“I didn’t get anything out to thaw for dinner,” Jack said. “There’s got to be a pizza place in town.”
“There is,” Morgan said grumpily. “Everybody will be there. It’ll be crowded.”
“Then we’ll order takeout and bring it back.”
Jack didn’t listen to any of the other reasons Morgan thought it was a bad idea, because it was a good idea. They hadn’t gottentheir pizza in Billings the day they got stuck in the blizzard, so the world owed them pizza.
He helped Morgan stand and simply continued with his plan, like it was agreed upon between them.
“Coats and boots downstairs,” he said, grabbing the keys from the counter in the kitchen, and then patted Morgan’s behind to make sure he had his wallet. “If we don’t hustle, we’ll be standing and waiting to order.”
He laughed when Morgan frowned, and savored the second, inside of a heartbeat, when the frown turned to a half smile and Morgan grabbed his cane and followed Jack down the stairs.
At the landing, Morgan pulled on his galoshes. Jack laced up his new boots and made a celebration of putting the tuque on Morgan’s head and the scarf around his own neck. Then, ready, they marched out into the growing, icy darkness, the sole parking lot light a beacon spreading a wash of blue light over the twilight-dark snow.
They crunched to the truck, and Jack leapt in to start the engine, then dashed back out to make sure Morgan got in okay. Morgan growled as Jack waited on him, then tugged on Jack’s coat to bring him close.
“Thank you,” he said, and kissed Jack’s mouth, then sighed as he settled into his seat. “Fine. I’m ready.”
Once the truck’s engine was warm enough, Jack made his way through town, slowly so Morgan wouldn’t have to keep using the floorboards as brakes, and turned onto Spurling Street to go just a little way past the bank.
For such a small town, the pizza place, in a strip mall with a liquor store, a beauty salon, and, oddly, a candy shop, was hopping. The parking lot was full, and the street was lined with cars for at least two blocks.
“Let me drop you off,” Jack said.
“No, I can walk,” Morgan insisted, giving his cane a good thump.
“You can’t, because the snow melted a little today, and now it’s ice. If I slip, it’s no big deal. But if you’re with me, then you slip, too, and that’s bad. Please let me drop you off.”
“Fine.”
Morgan didn’t have to like it, but for the moment, that’s the way it had to be. Once Morgan got more strength in his knee, he could decide for himself whether traipsing along an ice-covered sidewalk was what he should be doing. For now, the way things were, Jack would make the decision about that.
“Here,” Jack said as he pulled up in front of the pizza place. “Maybe they’ll let you sit inside and wait.”
“Maybe,” Morgan said, grumpy but compliant as he eased out of the truck and made his way to the front door.
Jack could see the steam fogging the glass and the small huddle of people just inside the door, and he wished he’d called ahead, so he wouldn’t have to worry about Morgan standing for too long in the cold, or even getting to order their pizza before it got too late.
Luckily, someone was pulling out of a space in the parking lot, and Jack zipped into it and then hustled to the pizzeria. When he stepped inside, he was greeted by a warm, garlic-smelling cloud. He peered between two people in front of him and scanned the room for Morgan.
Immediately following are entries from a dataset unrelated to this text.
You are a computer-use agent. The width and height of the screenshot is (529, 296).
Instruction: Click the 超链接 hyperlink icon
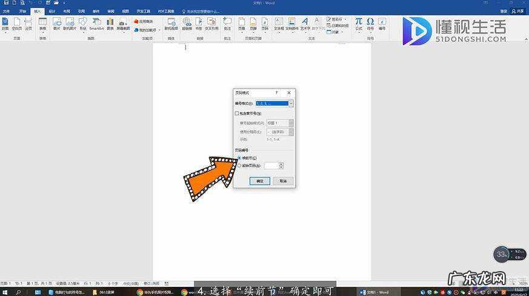(187, 24)
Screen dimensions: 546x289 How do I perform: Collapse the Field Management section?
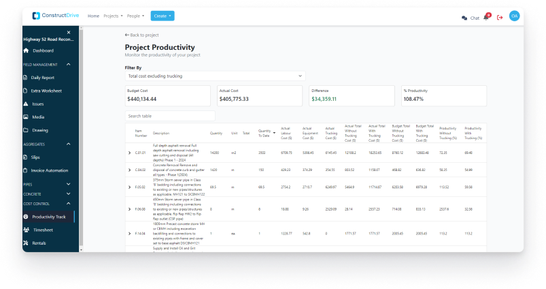(69, 64)
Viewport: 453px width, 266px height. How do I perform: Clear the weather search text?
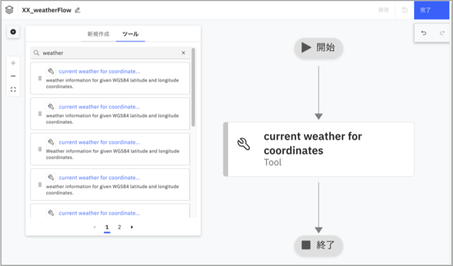(183, 53)
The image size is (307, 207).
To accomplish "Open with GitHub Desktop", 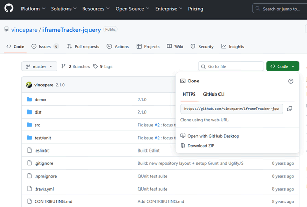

It was a small place: two rows of tables lined either side of the room with four-person booths in the center, all done up in red Naugahyde. The floor was red-and-white checked, and there were limp red-and-white-checked half curtains along the bank of windows.
In the back was the kitchen, behind the pass-through lined with pizzas and salads and baskets of breadsticks. Up front wasthe old-fashioned cash register, where a shapely woman wearing a bright red apron that had flour and grease stains on it stood.
The place was packed, and the chatter was boisterous, and Jack felt a flutter of disappointment. They’d never get a seat, and he still couldn’t find Morgan.
The woman behind the cash register looked at him and waved him over. Thinking she was going to put him on a seating list or turn him away, telling him to call ahead next time, he bent close to hear what she was saying above the din.
“Are you Jack?”
“Yes, ma’am,” he said. “I’m looking for Morgan Malone. I just dropped him off.”
At the end of the first row of booth seats, he noticed Ambrose, Neville, and Maurice stuffing themselves with garlic bread, which they were dipping into a small bowl of red sauce.
They laughed and waved at him, and he felt even more glum about not having thought this through a little better. Morgan had been right. Everyone in town was there, all celebrating being able to get out of their houses and into the only pizza place in town.
“Follow me, please,” the cashier said, to his surprise.